A Succession of Nightingales.

To Ibrahim Rahal, the road leading to the foreign book souq was a dull, leaden loneliness, and provoked in him an exquisite sense of desolation. It was flanked on either side with acacia trees and the skeletons of abandoned buildings, squatting in the duneless grey sand, their windows blind as gouged-out eyes. Beside them, dumpsters overflowed with garbage. And then the souq, and an afternoon badly spent among stalls brimming with dusty cell phones and rows of shoes and boom boxes, limp vegetables and lapis lazuli jewelry, where Ibrahim would sift through English textbooks. He was lost in all this gorgeous despair when heard soft footsteps on the road behind him. Turning, he recognized his neighbor Maram el-Sadaawi, eyes down beneath her headscarf. Soon she was walking beside him. Maram was seventeen, his age. Worn western jeans peeked out from the split in her abaya. Ibrahim didn’t greet her, in part because of his weak Arabic, but mostly because he shared his parent’s disdain for her big family, who were shopkeepers, loud and poor. They embodied, to Ibrahim’s parents, the provincialism of the town they had escaped, and to which they had been forced to return. Ibrahim scanned the road for others. He was about to excuse himself when Maram surprised him by speaking in flawless French.

“My mother says you’re an infidel,” she said. “But I saw your father go into the mosque the other day. My father’s mosque.”

“He was in a mosque?” Ibrahim replied in French. “He was?”

“Ha! You are an infidel!” Maram smiled. Her teeth were small and white, with pointed canines.

“I doubt I’m God’s favorite Muslim,” Ibrahim admitted.

“Mm,” she said. “Who is?”

A group of men approached them from behind, laughing boisterously. Maram fell back several paces. When they passed she came abreast again. The men were slowly swallowed by dust.

“Your French is good,” Ibrahim said.

“I’m at the French school. Yours isn’t. You must be at the American school.” She laughed.
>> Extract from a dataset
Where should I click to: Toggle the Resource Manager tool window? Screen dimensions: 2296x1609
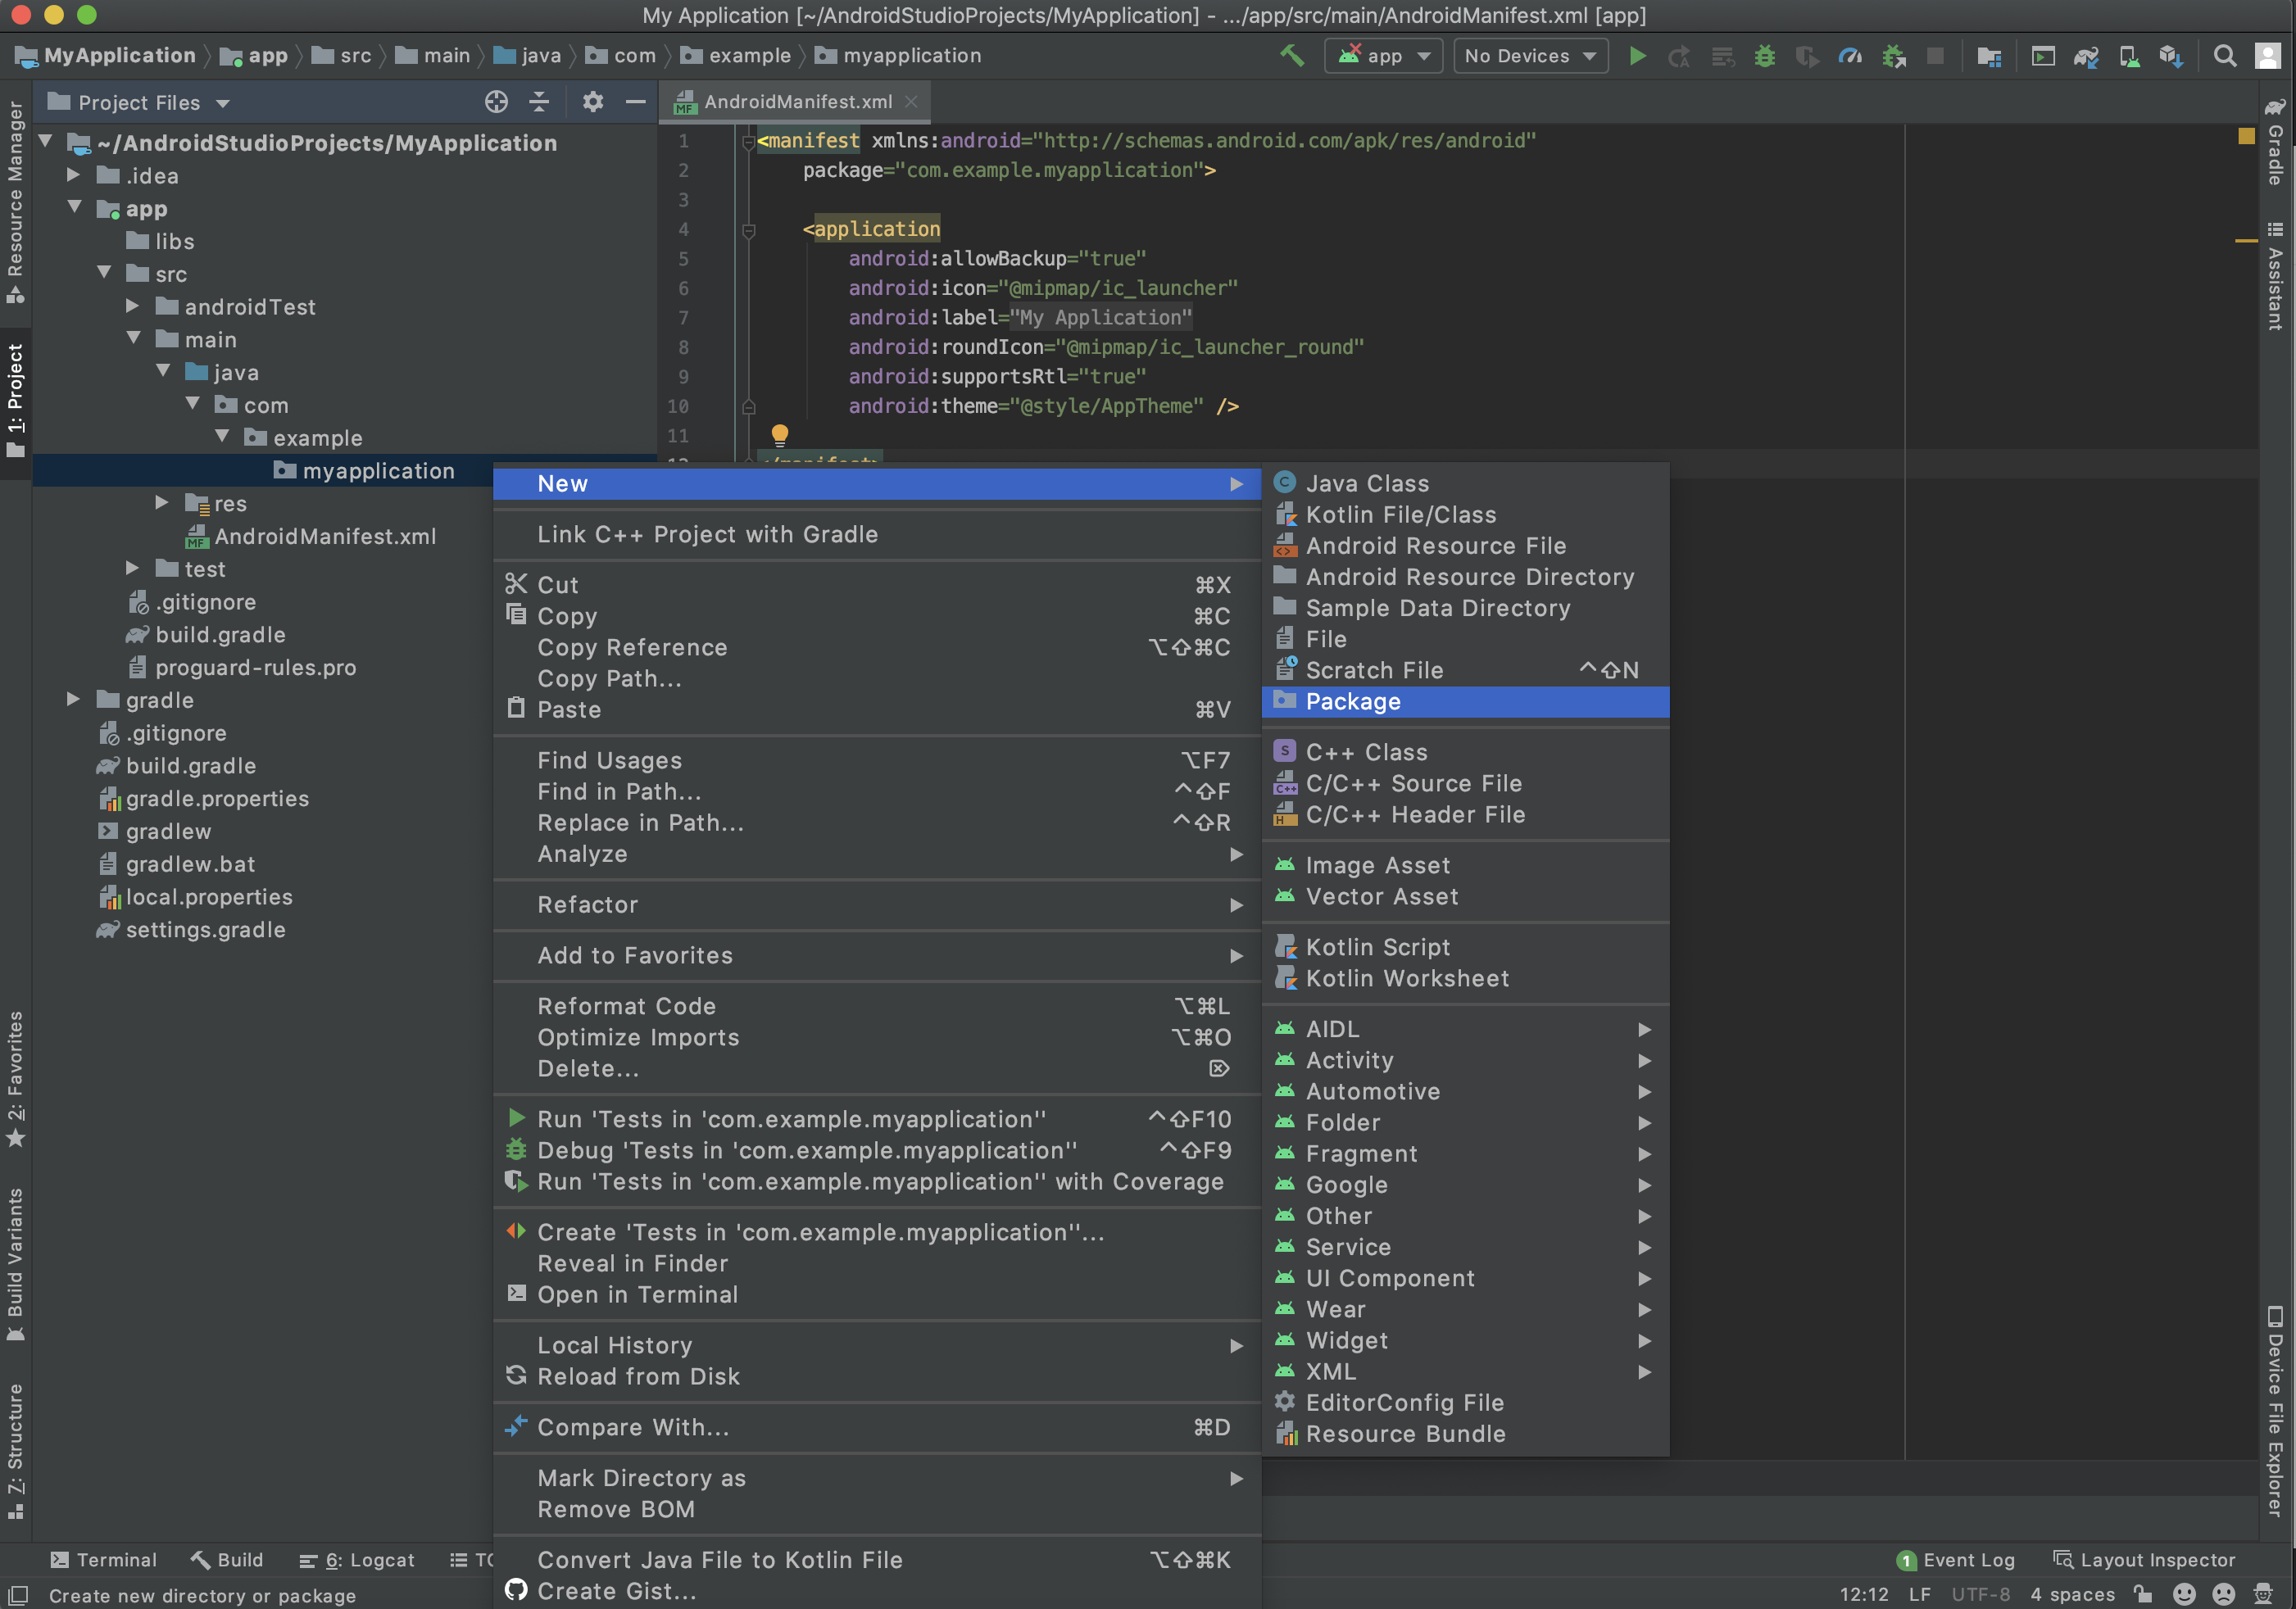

“We lived in Paris a year,” he said. “Then Bahrain for six months, then London, then America, when I was eleven, so there have been a lot of countries in between. My mother speaks French in the house, and I understand pretty well, but it’s my English that’s good. The French is almost gone.” He trailed off, embarrassed.
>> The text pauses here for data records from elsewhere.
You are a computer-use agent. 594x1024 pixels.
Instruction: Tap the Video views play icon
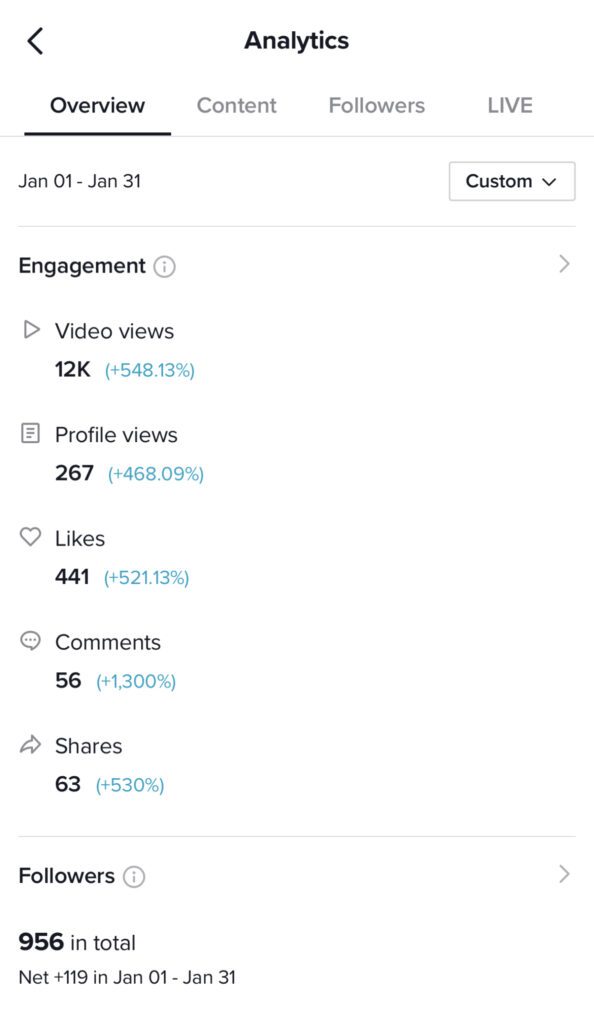click(31, 329)
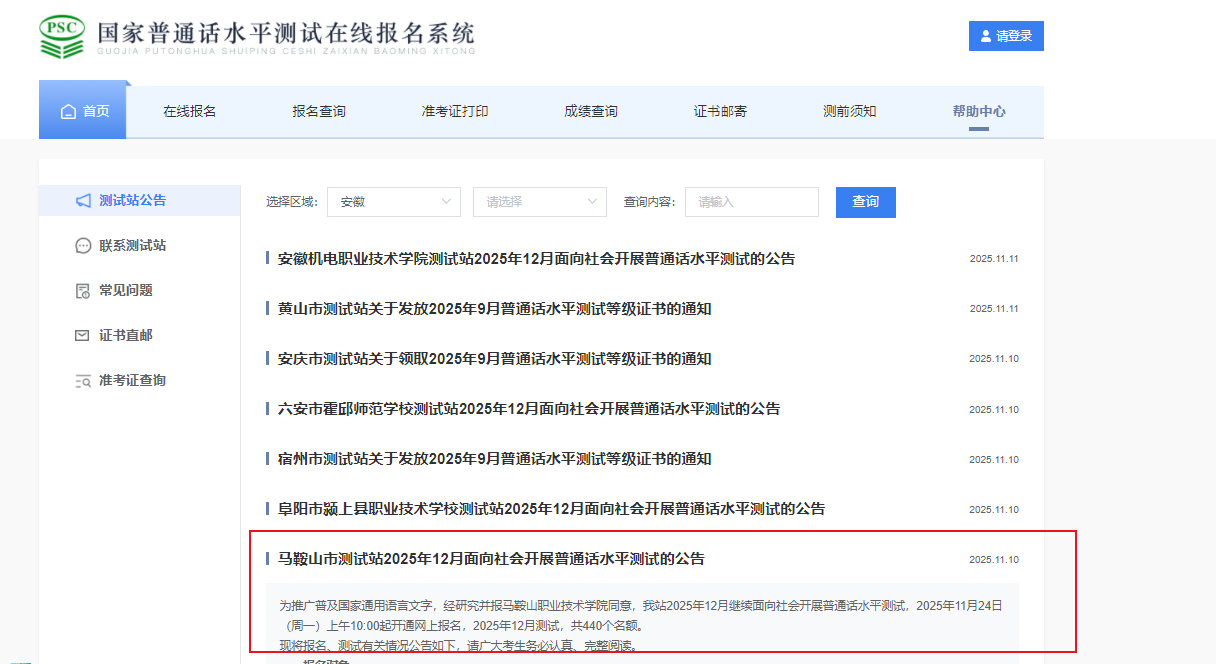Image resolution: width=1216 pixels, height=664 pixels.
Task: Click the home icon in 首页 tab
Action: tap(68, 112)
Maram looked at her hands. Ibrahim waited for her to speak. “I’ve only ever lived here,” she said finally. “I probably won’t ever leave.” She stopped walking. He stopped, too. She gazed at him. They stood still. All around them, cicadas throbbed. Finally she said, in a voice so low he had to lean in, “Do you remember me, Ibo? From before?”

He shrugged, although he did remember her.